2013/03/26
日本内科学会雑誌(2013年2月)に動脈硬化症がテーマに取り上げられましたので、当院でも行っております血管機能検査についてまとめてみました。
心臓足首血管指数(CAVI、いわゆる血管年齢)は、血管の硬さを表す指標で、生活習慣病と呼ばれる高血圧、糖尿病、脂質異常症、メタボリックシンドローム、肥満患者のいずれにおいても上昇しています。

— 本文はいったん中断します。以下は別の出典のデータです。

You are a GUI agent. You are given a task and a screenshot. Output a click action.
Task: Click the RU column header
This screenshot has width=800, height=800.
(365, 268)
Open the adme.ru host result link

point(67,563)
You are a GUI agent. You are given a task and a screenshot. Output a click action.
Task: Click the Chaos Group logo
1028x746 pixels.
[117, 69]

高血圧患者へのカルシウム拮抗薬やアンジオテンシンⅡ受容体遮断薬といった降圧薬投与によりCAVIは改善することが報告されています。
糖尿病患者ではCAVIは血圧に関係なく高値を呈し、抗糖尿病薬あるいはインスリン治療により改善します。
メタボリックシンドロームでは構成因子保有数が増えるにつれて有意にCAVIは上昇します。
喫煙者のCAVIは高く、禁煙により低下します。
CAVIは虚血性心疾患における冠動脈重症度の独立した危険因子であると報告されています。

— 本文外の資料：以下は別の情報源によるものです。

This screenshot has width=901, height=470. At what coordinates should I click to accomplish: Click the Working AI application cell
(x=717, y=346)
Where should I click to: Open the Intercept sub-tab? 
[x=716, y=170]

CAVIは生活習慣病などの軽症の動脈硬化症から虚血性心疾患や脳血管障害などの重症の動脈硬化症まで幅広い患者において、動脈硬化の程度を定量的に知ることができます。
四肢の動脈に閉塞性病変が生じると間欠性跛行(運動時に出現する下肢の痛みで、安静時には消失)などの虚血症状が出現しますが、このような末梢動脈疾患(PAD)の診断に用いられるのが足関節上腕血圧比(ABI)です。ABIの低下(足の血圧が腕の血圧より低くなる)は、PADの患者では95%の感度を有す、有力な情報となります。なおPADにおいて症状のない無症候者が有症候者の3-4倍みられるとされ、注意が必要です。またABIはPADの診断のみならず、心血管疾患発症の強力な予測因子と考えられています。
CAVI、ABIを同時に測定する医療機器があり、外来で簡単に測定できます。動脈硬化症の評価のために、また現在行っている治療の有効性を確認するために、血管機能検査を定期的に行うことをお勧めします。